ID Token
O ID Token é um token de segurança que contém Claims sobre a autenticação. É um JWT (JSON Web Token) que pode ser decodificado e validado.
Estrutura do JWT
O ID Token é composto por três partes separadas por pontos:
header.payload.signature- header: Metadados sobre o token
- payload: As claims (informações) do token
- signature: Assinatura para validação
Claims Padrão
As Claims padrão são:
sub
Abreviatura de Subject Identifier. Identificador único do usuário no sistema.
"sub": "000001"exp
Momento de expiração em que o ID Token deverá não ser mais aceito como válido. Seu valor é do tipo JSON number que representa o número de segundos desde 1970-01-01T0:0:0Z.
"exp": 1697234567iat
Momento em que o JWT foi emitido. Seu valor é do tipo JSON number que representa o número de segundos desde 1970-01-01T0:0:0Z.
"iat": 1697230967iss
Abreviação de Issuer. Representa a entidade emissora do JWT.
"iss": "fanbase"aud
Audiência para qual o ID Token é intencionado. Seu próprio client_id deve estar presente.

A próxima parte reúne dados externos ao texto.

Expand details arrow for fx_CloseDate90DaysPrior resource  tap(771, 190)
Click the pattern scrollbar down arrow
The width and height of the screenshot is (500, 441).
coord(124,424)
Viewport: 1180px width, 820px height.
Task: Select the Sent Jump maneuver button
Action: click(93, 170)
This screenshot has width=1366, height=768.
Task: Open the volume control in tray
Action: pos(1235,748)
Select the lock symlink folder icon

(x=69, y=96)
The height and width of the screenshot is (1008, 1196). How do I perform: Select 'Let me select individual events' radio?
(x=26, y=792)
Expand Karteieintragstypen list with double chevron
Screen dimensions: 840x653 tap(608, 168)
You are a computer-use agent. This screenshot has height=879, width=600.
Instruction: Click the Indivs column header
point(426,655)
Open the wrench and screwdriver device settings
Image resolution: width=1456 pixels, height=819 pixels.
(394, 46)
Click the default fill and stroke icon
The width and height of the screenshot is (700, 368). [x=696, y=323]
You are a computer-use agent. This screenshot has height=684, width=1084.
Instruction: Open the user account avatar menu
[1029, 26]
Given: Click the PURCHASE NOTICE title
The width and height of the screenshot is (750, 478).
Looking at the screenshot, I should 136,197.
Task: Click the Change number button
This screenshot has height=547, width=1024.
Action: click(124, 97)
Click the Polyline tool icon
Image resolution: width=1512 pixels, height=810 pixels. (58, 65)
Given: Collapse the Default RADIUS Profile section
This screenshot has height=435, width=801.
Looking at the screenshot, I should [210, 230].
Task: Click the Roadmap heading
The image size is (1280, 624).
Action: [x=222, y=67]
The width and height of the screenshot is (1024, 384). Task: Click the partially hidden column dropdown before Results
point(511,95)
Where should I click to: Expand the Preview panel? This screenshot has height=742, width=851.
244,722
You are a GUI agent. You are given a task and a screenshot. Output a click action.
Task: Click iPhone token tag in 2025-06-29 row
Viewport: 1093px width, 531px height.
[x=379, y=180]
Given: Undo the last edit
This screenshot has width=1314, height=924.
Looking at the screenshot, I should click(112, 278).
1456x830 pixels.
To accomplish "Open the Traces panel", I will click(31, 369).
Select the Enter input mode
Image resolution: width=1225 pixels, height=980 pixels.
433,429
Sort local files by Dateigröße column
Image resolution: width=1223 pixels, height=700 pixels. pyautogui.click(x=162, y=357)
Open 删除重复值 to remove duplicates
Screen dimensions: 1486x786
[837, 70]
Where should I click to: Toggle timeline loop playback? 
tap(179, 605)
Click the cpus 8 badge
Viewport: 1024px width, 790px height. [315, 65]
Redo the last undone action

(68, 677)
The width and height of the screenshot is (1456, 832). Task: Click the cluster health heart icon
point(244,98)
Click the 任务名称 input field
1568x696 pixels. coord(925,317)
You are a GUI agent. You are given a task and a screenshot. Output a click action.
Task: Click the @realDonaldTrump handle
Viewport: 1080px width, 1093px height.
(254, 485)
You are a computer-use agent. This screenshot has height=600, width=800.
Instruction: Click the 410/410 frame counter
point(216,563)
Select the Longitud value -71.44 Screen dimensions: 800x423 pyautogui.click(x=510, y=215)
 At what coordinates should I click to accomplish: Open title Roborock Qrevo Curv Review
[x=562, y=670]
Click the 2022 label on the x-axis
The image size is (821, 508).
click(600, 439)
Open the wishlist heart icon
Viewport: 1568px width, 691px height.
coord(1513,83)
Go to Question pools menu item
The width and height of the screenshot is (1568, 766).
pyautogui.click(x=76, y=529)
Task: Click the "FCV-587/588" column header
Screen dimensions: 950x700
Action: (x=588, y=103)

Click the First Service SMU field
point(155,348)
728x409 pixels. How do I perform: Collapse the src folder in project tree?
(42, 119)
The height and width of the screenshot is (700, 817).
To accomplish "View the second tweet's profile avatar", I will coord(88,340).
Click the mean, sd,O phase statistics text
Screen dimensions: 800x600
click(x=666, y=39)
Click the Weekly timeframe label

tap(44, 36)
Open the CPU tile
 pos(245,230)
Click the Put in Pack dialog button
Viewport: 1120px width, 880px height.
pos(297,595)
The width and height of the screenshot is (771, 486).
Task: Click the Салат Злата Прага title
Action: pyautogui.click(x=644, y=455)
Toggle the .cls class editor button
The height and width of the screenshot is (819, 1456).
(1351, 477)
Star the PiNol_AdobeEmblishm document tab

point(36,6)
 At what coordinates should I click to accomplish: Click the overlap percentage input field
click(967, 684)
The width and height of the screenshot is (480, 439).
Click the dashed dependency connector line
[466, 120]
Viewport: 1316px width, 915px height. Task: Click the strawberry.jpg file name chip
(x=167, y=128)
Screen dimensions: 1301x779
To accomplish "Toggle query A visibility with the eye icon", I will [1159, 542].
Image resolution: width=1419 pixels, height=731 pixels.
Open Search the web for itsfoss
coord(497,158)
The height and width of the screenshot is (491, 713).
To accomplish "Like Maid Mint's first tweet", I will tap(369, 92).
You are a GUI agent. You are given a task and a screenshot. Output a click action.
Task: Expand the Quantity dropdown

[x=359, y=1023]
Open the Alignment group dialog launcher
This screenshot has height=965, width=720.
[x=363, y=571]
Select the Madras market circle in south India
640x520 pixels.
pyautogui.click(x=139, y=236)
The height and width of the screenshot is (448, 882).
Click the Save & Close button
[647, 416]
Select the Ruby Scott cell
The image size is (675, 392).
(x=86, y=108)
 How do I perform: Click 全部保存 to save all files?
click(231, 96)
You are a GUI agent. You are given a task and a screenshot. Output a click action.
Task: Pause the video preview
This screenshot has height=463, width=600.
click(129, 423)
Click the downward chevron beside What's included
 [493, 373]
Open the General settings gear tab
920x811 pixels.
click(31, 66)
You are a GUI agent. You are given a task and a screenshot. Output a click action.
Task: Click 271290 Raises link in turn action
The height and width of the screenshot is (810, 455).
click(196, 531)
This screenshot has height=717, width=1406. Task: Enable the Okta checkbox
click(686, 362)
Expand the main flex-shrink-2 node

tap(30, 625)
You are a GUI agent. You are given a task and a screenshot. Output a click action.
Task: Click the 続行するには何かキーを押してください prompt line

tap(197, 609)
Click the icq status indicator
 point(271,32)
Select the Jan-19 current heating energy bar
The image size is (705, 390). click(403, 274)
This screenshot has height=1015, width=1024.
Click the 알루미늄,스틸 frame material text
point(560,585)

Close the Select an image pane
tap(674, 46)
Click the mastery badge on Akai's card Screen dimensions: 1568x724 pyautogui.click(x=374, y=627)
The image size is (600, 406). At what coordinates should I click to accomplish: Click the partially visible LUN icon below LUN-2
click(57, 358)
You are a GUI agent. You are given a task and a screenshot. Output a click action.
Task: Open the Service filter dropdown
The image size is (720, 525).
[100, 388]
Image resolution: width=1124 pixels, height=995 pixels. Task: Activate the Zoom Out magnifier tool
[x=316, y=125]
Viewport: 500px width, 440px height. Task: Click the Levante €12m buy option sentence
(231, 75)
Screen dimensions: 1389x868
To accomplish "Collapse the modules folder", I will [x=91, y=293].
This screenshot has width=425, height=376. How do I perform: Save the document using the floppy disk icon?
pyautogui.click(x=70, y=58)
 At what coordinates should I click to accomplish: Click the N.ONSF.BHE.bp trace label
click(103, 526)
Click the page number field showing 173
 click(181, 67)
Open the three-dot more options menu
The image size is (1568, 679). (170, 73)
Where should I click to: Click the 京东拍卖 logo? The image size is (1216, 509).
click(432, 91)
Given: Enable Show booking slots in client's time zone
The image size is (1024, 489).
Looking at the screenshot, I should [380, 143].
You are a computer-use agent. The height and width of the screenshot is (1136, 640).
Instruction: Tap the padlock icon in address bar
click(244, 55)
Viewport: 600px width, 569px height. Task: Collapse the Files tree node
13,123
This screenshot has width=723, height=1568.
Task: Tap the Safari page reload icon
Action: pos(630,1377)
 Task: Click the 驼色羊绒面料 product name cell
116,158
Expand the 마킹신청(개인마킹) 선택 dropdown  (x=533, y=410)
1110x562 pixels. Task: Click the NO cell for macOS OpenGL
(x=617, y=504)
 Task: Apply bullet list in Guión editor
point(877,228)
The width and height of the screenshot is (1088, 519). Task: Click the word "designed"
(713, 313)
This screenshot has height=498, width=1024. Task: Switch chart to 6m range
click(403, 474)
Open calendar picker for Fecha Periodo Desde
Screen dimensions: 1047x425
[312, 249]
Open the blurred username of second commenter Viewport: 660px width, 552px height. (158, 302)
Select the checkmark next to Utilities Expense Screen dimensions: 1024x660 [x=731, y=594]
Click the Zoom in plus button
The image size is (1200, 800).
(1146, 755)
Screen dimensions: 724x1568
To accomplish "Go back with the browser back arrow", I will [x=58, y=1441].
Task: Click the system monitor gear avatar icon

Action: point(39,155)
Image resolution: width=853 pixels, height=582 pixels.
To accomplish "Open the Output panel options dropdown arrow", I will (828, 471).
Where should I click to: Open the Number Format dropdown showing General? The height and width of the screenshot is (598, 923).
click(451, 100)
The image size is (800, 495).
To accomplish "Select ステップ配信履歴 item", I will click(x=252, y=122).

"aud": "exampleclient"profile
Objeto que contém as informações do usuário autenticado. Seus campos precisam ser definidos conforme necessidade de cada sistema.
"profile": {
"name": "João Silva",
"email": "joao@exemplo.com"
}Decodificação do JWT
O payload do JWT é codificado em Base64URL. Você pode decodificá-lo para visualizar as claims:
function decodificarJWT(token) {
const partes = token.split('.');
const payload = JSON.parse(atob(partes[1].replace(/-/g, '+').replace(/_/g, '/')));
return payload;
}
const idToken = 'qbcd.1234.xyz';
const claims = decodificarJWT(idToken);
console.log(claims);Validação
Antes de utilizar o ID Token, você deve validá-lo conforme descrito em Validação do ID Token.